Following transfection, pseudotyped virus particles were harvested and used to infect fresh target cells.
 
PhenoSense HIV drug susceptibility assay
 
PhenoSense HIV assay (VR001, Monogram Biosciences) is a phenotypic drug susceptibility assay for HIV-1. The assay determines drug susceptibility of HIV virus from plasma samples containing 500 or more copies of HIV-1 RNA/mL. This assay is used clinically to detect emergence of resistant HIV (Lin et al., 2008)
 
Susceptibility of HIV with RT and PR coding regions derived from selected isolates to telbivudine and lamivudine was assessed.
 
Drugs were serially diluted in DMEM with 10% FBS and added to naive HEK-293 for overnight incubation. No observable cytotoxicity was found in treated cells at drug concentrations up to 600 μM for LdT and 100 μM for ETV when compared to the cell density of untreated cells.
 
Drug-treated target cells were infected by pseudotyped viruses containing the RT and PR regions derived from HIV isolates or a drug sensitive control HIV-1 strain (CNDO).
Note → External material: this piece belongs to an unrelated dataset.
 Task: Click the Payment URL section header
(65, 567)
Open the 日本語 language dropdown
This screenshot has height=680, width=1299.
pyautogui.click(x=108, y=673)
The ability of virus to replicate was assessed 48 hours post-infection by measuring luciferase activity in target cells.
 
Testing of LdT and ETV against different HIV viruses and the control CNDO virus was performed in a single experiment.
 
Statistical analysis
 
Results are expressed as IC50 values and fold-change values (IC50 patient/IC50 CNDO). Data was analyzed by plotting the percent inhibition (y-axis) against log10 drug concentration (x-axis) for a selected HIV virus and a control virus strain (CNDO). Drug susceptibility curve was used to determine the drug concentration to achieve 50% inhibition (IC50).